Try it: Lines with the word "input" are the answer; copy each of them from the data below.

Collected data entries
--
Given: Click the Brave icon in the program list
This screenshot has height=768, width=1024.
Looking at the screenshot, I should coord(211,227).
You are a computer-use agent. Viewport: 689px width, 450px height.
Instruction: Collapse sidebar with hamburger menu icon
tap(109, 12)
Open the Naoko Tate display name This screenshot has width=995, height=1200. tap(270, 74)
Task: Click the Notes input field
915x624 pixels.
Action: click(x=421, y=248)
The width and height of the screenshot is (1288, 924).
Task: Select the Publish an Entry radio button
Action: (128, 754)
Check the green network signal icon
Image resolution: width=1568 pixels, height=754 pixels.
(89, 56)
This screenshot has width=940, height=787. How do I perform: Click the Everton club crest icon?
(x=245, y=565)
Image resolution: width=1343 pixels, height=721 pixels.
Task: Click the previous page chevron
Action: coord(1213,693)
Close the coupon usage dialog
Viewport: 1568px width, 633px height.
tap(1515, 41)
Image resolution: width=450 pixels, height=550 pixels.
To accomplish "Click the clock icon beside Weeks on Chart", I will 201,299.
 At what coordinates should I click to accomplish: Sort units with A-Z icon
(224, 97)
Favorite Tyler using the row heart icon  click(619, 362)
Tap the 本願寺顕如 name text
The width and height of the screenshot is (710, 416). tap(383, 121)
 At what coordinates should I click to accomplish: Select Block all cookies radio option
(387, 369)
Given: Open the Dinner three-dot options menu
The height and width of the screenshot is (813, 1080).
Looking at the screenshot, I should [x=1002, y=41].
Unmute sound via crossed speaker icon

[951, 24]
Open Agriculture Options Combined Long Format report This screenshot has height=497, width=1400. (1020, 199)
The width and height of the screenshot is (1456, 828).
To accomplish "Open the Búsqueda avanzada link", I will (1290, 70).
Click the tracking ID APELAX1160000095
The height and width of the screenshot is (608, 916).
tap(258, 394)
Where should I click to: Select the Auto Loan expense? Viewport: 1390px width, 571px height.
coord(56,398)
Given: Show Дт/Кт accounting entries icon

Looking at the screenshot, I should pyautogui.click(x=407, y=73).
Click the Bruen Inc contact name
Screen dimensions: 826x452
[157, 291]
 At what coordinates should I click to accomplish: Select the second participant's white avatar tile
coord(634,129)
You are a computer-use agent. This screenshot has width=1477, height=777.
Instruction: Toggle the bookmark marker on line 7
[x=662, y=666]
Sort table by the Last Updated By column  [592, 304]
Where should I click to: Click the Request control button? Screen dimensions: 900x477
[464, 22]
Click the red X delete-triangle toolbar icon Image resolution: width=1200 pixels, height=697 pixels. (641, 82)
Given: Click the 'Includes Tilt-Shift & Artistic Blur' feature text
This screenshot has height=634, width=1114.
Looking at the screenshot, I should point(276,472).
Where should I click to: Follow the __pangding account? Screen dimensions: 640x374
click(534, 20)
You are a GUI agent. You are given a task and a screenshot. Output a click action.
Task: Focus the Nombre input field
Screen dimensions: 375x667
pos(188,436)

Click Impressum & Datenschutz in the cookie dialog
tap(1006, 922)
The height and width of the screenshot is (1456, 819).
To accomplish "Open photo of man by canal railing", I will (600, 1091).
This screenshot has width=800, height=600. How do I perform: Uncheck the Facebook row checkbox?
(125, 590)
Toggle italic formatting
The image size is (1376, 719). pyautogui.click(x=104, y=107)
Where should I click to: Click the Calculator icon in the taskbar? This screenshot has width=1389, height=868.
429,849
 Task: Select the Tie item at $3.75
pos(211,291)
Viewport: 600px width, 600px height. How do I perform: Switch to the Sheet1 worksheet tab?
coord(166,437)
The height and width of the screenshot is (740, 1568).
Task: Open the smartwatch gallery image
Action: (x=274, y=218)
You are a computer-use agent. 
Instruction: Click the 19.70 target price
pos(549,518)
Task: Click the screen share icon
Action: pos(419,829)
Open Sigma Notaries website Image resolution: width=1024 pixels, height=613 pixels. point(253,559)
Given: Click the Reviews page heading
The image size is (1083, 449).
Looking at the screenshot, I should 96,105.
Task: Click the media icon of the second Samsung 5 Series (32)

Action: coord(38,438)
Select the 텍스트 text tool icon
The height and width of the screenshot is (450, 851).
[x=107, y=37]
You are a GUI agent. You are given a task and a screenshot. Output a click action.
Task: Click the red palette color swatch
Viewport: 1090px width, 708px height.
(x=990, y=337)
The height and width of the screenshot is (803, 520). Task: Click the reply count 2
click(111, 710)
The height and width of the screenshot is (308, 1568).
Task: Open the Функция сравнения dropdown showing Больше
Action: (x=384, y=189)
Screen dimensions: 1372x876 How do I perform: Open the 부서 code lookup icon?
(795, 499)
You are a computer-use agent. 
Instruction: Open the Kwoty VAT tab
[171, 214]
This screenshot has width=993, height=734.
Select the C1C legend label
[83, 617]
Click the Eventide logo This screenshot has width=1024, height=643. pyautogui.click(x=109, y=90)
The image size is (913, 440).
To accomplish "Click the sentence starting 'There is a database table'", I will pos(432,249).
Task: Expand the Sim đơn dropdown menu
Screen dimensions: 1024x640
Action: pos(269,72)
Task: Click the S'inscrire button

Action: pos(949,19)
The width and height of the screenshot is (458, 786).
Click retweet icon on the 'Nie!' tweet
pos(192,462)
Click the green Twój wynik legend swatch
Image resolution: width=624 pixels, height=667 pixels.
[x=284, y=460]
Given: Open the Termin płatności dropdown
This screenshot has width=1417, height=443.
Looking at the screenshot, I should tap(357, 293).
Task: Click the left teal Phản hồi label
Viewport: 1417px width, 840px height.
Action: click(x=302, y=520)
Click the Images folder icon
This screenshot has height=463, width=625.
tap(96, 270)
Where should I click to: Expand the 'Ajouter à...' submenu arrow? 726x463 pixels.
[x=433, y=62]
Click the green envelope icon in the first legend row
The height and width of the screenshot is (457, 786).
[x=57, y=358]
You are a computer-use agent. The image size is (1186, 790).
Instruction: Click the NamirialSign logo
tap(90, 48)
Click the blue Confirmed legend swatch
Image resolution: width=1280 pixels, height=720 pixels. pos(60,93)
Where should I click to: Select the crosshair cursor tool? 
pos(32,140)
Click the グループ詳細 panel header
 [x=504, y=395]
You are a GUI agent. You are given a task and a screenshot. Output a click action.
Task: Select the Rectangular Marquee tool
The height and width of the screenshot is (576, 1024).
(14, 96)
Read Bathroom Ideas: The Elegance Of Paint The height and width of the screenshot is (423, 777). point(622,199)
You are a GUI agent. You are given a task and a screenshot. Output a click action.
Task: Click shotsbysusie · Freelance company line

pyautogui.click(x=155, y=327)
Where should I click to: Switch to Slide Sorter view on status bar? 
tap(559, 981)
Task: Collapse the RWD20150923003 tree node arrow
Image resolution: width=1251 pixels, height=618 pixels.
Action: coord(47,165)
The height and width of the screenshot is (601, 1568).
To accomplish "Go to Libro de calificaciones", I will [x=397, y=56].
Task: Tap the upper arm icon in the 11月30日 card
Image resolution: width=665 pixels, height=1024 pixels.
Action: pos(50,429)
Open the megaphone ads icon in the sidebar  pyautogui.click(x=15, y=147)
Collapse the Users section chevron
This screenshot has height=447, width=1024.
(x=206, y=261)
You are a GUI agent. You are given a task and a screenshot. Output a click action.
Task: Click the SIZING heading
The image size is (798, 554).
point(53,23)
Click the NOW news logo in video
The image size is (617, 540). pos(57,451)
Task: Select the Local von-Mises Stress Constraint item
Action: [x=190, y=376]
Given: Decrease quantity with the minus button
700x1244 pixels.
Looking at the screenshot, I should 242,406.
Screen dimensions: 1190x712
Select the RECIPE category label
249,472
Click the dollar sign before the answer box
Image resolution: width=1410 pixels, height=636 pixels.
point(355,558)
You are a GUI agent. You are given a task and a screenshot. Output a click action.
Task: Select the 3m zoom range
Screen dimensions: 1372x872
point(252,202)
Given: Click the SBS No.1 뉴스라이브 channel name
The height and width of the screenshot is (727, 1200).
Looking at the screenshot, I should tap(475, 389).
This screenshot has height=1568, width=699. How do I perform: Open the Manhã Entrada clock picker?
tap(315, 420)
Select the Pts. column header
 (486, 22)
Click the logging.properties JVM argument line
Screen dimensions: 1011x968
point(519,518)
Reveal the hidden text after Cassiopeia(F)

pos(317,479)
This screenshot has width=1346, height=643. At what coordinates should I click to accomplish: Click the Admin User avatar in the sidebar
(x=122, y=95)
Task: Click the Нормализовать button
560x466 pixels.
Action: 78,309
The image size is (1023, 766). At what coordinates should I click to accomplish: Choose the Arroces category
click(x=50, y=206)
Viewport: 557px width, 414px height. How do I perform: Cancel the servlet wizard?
--
Response below:
Task: Click the Notes input field
Task: Focus the Nombre input field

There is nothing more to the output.